* _Data to use_
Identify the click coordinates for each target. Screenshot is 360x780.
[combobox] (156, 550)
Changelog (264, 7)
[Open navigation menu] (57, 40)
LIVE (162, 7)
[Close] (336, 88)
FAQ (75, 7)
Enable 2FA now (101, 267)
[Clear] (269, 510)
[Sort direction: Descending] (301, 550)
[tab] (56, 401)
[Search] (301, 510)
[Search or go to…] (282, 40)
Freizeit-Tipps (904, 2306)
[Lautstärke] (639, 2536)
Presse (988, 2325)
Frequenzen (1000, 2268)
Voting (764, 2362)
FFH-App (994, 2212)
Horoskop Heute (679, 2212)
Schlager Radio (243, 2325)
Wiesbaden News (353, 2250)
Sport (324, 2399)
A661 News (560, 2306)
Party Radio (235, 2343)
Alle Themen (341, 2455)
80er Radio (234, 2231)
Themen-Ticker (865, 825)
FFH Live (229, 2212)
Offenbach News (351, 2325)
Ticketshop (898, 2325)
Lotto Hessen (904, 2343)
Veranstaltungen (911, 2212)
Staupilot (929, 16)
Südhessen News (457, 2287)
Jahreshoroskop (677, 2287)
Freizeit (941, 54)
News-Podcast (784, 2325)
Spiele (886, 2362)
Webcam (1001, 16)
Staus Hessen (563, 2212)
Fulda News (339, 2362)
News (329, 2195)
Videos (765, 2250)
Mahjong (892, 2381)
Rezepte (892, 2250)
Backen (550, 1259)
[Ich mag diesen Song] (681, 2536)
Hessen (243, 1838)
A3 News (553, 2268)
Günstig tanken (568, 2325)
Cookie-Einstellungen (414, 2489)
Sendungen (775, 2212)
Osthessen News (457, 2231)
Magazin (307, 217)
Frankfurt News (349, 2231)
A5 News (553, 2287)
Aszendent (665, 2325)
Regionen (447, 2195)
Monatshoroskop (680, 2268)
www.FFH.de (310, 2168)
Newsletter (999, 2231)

* _Assignment_
Scan the material above for "Radio". Copy every line where it appears.

* _Answer to this problem_
Schlager Radio (243, 2325)
Party Radio (235, 2343)
80er Radio (234, 2231)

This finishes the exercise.